Milton Avery (1885-1965)

The Orange Shirt

Details
Milton Avery (1885-1965)
The Orange Shirt
signed and dated 'Milton Avery 1950' (lower left)
oil on canvas
36 x 28 in. (91.4 x 71.1 cm.)
Provenance
The artist.
Milton Avery Trust.
[With]The Waddington Galleries, London.
Acquired by the present owner from the above, 1970.

Lot Essay

Milton Avery's work from the 1950s has the distinctive character of simplified forms and blocks of color that we have come to associate with the artist's mature paintings. Avery's daring color juxtapositions and abstracted depictions of classic subject matter exerted a highly important influence on Post-War American painting and anticipated the works of Mark Rothko and Adolph Gottleib, among others. Clement Greenberg even pronounced Avery the leader of a new artistic phase after the status of Abstract Expressionism was thrown into question following Jackson Pollock's death. Painted in 1950, Orange Shirt exhibits all of the hallmarks of Avery’s daring and modern approach to the long standing tradition of figurative painting.

Many scholars attribute the important characteristics of Avery's style to his professional affiliation with the gallery of Paul Rosenberg who exposed him to modern European artists and their abstract ideals. When Rosenberg arrived in America in 1940, he brought a cache of great works by important European artists, many of whom provided Avery with a new understanding of abstract representation. Barbara Haskell discusses these influences, noting that "Rosenberg's proclivity for taut structure and architectonic solidity encouraged Avery to emphasize these aspects of his work. He replaced the brushy paint application and graphic detailing that had informed his previous efforts with denser more evenly modulated areas of flattened color contained with crisply delineated forms. The result was a more abstract interlocking of shapes and a shallower pictorial space than he had previously employed. Avery retained color as the primary vehicle of feeling and expression, but achieved a greater degree of abstraction by increasing the parity between recognizable forms and abstract shapes." ("Milton Avery: The Metaphysics of Color," Milton Avery: Paintings from the Collection of the Neuberger Museum of Art, Purchase, New York, 1994, pp. 8-9)
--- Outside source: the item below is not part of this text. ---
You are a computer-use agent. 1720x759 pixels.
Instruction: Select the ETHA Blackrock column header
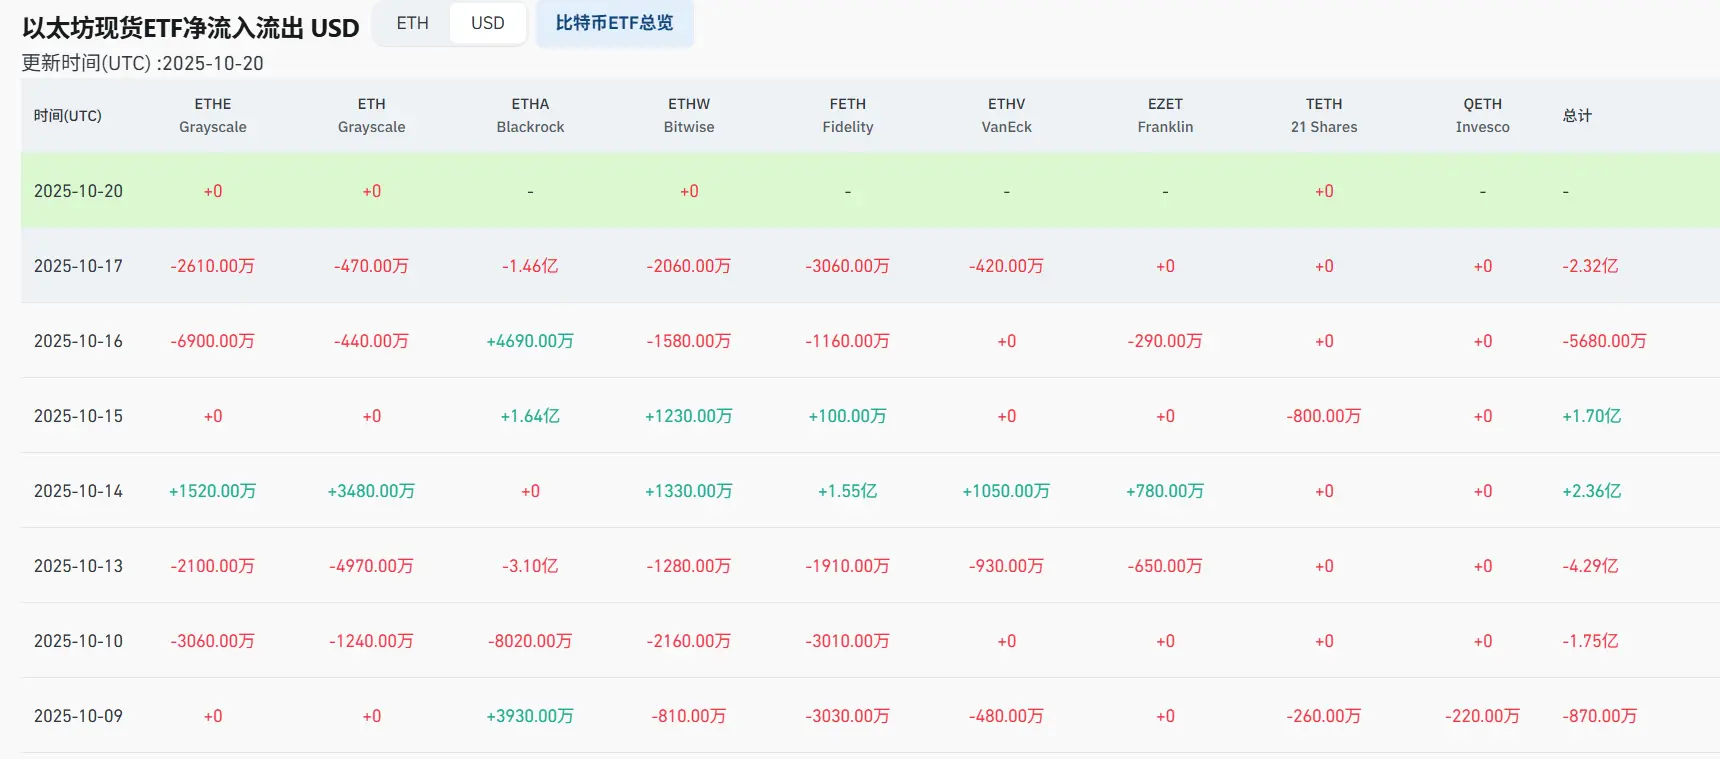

As typical of Avery's style, in Orange Shirt, the artist creates tension and balance through his selection of complimentary and contrasting colors and shapes. While he simplifies the scene to the broadest possible forms, he invigorates these shapes through his sophisticated use of variegated hues. Avery sets the highly saturated palette of orange and pink against bright shades of blue and green. In 1952, Avery discussed his use of color, "I do not use linear perspective, but achieve depth by color-the function of one color with another. I strip the design to the essentials; the facts do not interest me as much as the essence of nature." (as quoted in R. Hobbs, Milton Avery: The Late Paintings, New York, 2001, p. 51) Avery constructed the simplified background with five approximately horizontal bands of contrasting color. To emphasize the two-dimensionality of the canvas, Avery used a fork or razor to scratch texture into the blue pine tree behind the sitter. The dark blue rolling hills obscure the horizon line and push our focus forward to the figure. The lower half of the painting is particularly sparse, comprised merely of the stool and the sitter’s legs on a greyish-brown ground. The line separating this color from the blue of the pine tree and the green of the bushes is the only hint of depth in this remarkably modern work. As Avery noted, "I work on two levels. I try to construct a picture in which shapes, spaces, colors form a set of unique relationships independent of any subject matter. At the same time I try to capture and translate the excitement and emotion aroused in me by the impact with the original idea." (quoted in B.L. Grad, Milton Avery, Royal Oak, Michigan, 1981, p. 8)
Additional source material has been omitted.